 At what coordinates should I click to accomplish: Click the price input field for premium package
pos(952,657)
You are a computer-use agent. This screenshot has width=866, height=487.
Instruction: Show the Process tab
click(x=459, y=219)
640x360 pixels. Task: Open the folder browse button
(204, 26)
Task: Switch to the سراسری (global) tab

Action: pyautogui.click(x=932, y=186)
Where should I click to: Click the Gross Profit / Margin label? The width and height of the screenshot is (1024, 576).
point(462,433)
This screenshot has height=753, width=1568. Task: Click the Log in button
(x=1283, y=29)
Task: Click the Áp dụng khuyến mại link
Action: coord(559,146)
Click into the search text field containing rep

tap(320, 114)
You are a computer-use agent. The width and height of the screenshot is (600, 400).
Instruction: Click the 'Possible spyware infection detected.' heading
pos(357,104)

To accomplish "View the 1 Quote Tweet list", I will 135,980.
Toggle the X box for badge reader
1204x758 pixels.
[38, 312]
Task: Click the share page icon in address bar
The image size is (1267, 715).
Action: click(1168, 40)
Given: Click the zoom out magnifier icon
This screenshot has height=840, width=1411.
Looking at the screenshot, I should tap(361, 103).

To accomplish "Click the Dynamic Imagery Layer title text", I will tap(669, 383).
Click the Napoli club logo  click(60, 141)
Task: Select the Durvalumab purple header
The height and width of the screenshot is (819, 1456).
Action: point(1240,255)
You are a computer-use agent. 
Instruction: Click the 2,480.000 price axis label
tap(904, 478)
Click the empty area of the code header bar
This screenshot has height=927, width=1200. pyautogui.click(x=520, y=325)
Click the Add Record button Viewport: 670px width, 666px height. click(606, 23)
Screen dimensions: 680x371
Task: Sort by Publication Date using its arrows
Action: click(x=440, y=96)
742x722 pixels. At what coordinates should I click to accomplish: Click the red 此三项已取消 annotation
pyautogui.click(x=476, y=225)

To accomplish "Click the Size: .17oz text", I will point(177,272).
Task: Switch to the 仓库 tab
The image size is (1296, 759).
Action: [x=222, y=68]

== == ==

Exactly as shown above, return every record.

● ANSWER BOX:
 At what coordinates should I click to accomplish: Click the price input field for premium package
pos(952,657)
You are a computer-use agent. This screenshot has width=866, height=487.
Instruction: Show the Process tab
click(x=459, y=219)
640x360 pixels. Task: Open the folder browse button
(204, 26)
Task: Switch to the سراسری (global) tab

Action: pyautogui.click(x=932, y=186)
Where should I click to: Click the Gross Profit / Margin label? The width and height of the screenshot is (1024, 576).
point(462,433)
This screenshot has height=753, width=1568. Task: Click the Log in button
(x=1283, y=29)
Task: Click the Áp dụng khuyến mại link
Action: coord(559,146)
Click into the search text field containing rep

tap(320, 114)
You are a computer-use agent. The width and height of the screenshot is (600, 400).
Instruction: Click the 'Possible spyware infection detected.' heading
pos(357,104)

To accomplish "View the 1 Quote Tweet list", I will 135,980.
Toggle the X box for badge reader
1204x758 pixels.
[38, 312]
Task: Click the share page icon in address bar
The image size is (1267, 715).
Action: click(1168, 40)
Given: Click the zoom out magnifier icon
This screenshot has height=840, width=1411.
Looking at the screenshot, I should tap(361, 103).

To accomplish "Click the Dynamic Imagery Layer title text", I will tap(669, 383).
Click the Napoli club logo  click(60, 141)
Task: Select the Durvalumab purple header
The height and width of the screenshot is (819, 1456).
Action: point(1240,255)
You are a computer-use agent. 
Instruction: Click the 2,480.000 price axis label
tap(904, 478)
Click the empty area of the code header bar
This screenshot has height=927, width=1200. pyautogui.click(x=520, y=325)
Click the Add Record button Viewport: 670px width, 666px height. click(606, 23)
Screen dimensions: 680x371
Task: Sort by Publication Date using its arrows
Action: click(x=440, y=96)
742x722 pixels. At what coordinates should I click to accomplish: Click the red 此三项已取消 annotation
pyautogui.click(x=476, y=225)

To accomplish "Click the Size: .17oz text", I will point(177,272).
Task: Switch to the 仓库 tab
The image size is (1296, 759).
Action: [x=222, y=68]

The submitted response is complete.